Auch Clara wird online bedroht. Auf einer etwas zu wilden Partynacht greift ihr ein namhafter Rapper sogar gegen ihren Willen in die Hose. Solch einen Übergriff habe Visa Vie bisher selbst zum Glück nicht erleben müssen: „Dieses Problem liegt aber nicht allein am Rap-Biz, sondern darin, dass wir in einer männerdominierten Welt leben, durch die sich jede Frau schlagen muss.”

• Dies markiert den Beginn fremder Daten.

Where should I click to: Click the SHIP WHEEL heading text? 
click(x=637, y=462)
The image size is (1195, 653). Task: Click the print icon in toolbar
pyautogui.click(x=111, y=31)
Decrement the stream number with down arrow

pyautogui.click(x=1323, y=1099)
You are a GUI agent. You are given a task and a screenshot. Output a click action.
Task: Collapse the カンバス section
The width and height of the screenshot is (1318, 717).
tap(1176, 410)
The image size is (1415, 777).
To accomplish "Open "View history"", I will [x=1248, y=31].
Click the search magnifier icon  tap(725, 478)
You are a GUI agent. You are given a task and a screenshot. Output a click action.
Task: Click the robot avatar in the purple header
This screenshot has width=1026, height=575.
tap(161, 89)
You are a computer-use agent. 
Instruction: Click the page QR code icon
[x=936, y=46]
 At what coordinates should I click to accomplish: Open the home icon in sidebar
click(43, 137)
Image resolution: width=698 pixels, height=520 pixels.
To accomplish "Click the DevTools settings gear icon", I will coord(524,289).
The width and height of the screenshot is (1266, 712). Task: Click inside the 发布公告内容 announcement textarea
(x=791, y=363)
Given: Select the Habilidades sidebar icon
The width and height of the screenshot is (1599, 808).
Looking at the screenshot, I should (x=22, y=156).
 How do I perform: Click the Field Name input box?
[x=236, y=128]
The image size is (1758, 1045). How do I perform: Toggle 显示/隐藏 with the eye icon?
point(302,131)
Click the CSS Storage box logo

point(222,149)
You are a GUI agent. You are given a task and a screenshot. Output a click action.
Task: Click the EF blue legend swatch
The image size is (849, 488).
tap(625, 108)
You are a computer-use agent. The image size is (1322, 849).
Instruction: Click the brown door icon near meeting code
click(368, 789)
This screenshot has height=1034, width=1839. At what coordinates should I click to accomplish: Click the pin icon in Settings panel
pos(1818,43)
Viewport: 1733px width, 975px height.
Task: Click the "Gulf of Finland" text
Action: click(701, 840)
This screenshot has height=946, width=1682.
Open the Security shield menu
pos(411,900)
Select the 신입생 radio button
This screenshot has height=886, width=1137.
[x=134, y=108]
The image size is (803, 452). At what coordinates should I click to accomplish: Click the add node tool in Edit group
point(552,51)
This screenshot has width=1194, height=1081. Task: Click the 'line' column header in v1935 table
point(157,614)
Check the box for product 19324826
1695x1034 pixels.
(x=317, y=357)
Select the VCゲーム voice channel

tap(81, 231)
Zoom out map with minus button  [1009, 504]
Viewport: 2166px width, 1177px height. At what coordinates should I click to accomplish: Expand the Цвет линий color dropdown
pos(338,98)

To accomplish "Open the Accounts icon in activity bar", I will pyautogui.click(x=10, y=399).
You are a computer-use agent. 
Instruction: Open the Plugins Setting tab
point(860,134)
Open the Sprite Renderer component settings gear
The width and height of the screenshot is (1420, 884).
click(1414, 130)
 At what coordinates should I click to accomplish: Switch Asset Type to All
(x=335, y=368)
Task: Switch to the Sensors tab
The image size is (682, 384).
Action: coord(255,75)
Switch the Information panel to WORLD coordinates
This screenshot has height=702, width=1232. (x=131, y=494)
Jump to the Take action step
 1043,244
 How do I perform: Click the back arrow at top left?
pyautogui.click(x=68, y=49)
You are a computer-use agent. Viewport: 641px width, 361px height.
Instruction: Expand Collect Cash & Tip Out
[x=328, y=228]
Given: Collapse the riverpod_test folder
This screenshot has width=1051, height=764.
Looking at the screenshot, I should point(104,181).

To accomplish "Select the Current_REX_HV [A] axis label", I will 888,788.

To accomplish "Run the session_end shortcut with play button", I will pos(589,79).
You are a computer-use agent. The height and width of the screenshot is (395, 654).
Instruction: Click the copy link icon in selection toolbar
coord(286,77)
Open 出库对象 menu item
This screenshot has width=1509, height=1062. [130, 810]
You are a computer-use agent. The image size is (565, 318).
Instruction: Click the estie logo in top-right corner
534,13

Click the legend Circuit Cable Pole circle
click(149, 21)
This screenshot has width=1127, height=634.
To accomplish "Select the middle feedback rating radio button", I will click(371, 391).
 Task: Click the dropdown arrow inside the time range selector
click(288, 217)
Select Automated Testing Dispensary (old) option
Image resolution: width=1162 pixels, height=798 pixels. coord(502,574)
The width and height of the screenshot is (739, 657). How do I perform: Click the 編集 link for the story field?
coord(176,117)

Visa Vies Status heute: Unantastbar

Aber auch Rapper mit Sexismus in ihren Texten zu konfrontieren, sei nahezu unmöglich. „Viele Rapper können die Kritik an ihrer Musik nicht gut ertragen”, sagt Visa Vie. In einigen Fällen verstehe sie es, da ihre Existenzen von ihrer Musik abhängig wären. Auch wenn die Journalistin fürchten muss, dass Rapper ihrem Image nach einem kritischen Interview schaden wollen oder ihr gar ein weiteres verweigern könnten, wagt sie den Schritt.  Und schafft es zum Beispiel, fast eine halbe Stunde lang mit dem Rapper Bushido über seine homophoben Lines zu diskutieren. „Natürlich sind seine Aussagen in solchen Debatten nicht immer politisch korrekt, aber wenigstens stellt er sich solchen Gesprächen.” Diese Sorte von Rapper*innen könne man allerdings an wenigen Fingern abzählen. „Gegenseitige Kritik ist auch schwer, da alle miteinander befreundet sind und sich keiner auf den Schlips treten will.” Ihre Prognose daher: Rap-Rezensionen werden bald aussterben, da sich keiner traut, ein Album zu zerreißen.

Ihr Markenzeichen: Ihre investigativen Formate

Während sich Clara ihren Respekt durch ein Interview mit einem Rapper, der einen Mord begangenen hat, erkämpft, beweist Visa Vie ihrer Community, dass Rapper*innen einfach auch Menschen sind. Besonders glänzte sie so im in der Szene gefeierten und sehr offenen Gespräch mit Haftbefehl. „Es war zum einen sein erstes Interview und ist zum anderen sehr ungewöhnlich abgelaufen. Wir haben stundenlang geredet und getrunken, am Automaten gespielt.”